Gardens - Shade Gardens

A lush landscape on a shady lot

By
Bethany Lyttle
Photography by
Thomas Fricke

A couple overcomes a challenging climate to create a garden full of texture and tone

At-a-glance

Gardeners Doris Mae Oulton and Cam Mackie Occupations owners of a con­sulting business Years gardening more than 25 Size 9 x 21 m plus 6 x 23 m on the boulevard Orientation west Conditions almost full shade; heavy clay soil Growing season mid-May to end of September Zone 3b

Change may be good, but it isn’t always sunny.

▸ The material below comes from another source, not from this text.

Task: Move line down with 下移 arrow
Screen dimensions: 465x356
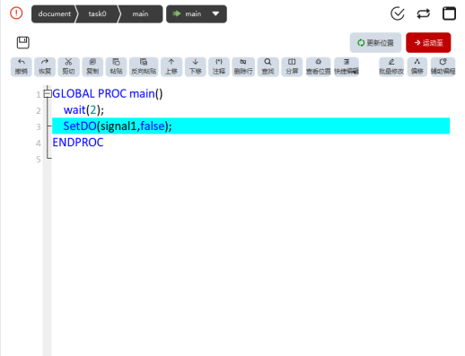Action: [x=196, y=66]
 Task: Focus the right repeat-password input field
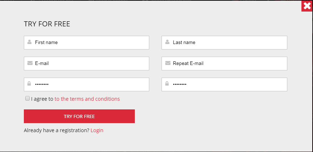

So discovered Doris Mae Oulton and her husband, Cam Mackie, when they moved to Winnipeg from Ottawa just over 20 years ago. “We’d come from having a perfect plot with lots of sunshine to this,” Doris Mae recalls, referring to their elm-shaded lot in a city with a very short growing season.

“At first, I set my mind on certain plants,” she says. “It was only after many failures that I came to terms with the garden and realized it was the boss.” Plants that couldn’t take the harsh weather, slugs, clay and canker worms had to go. Survivors? Well, they remain today. “That’s one reason I have so many hostas,” says Doris Mae.

shady-lot-1.jpgThe couple’s willingness to adapt paid off. Viewed from an upper-level window, the verdant grid of beds and patios suggests both the elegance of a French formal garden and the wonder of a child’s literary landscape. Surely a garden designed by C.S. Lewis would have looked like this.

The lush tapestry of interlocking gardens includes winding pathways, terraced beds and a gurgling pond. Pebbles underfoot announce your entry into the intimate contemplation garden. The arch of an arbour conjures romance. And patios, rectangular and brick, give a nod to the linear 1912 Georgian house that Doris Mae and Cam call home. Tucked here and there is seating, some of it in colours as bright as summer blooms. Throughout, sculpture inspires. Obelisks—and bean poles—reach skyward. An ash tree dances in the wind near the back, while even the walls of the garage provide cottage-like charm with their vine-covered trellis work. Is it any wonder that neighbourhood children love it here? Or that it’s been host to countless outdoor meals and parties, chess games and even a wedding?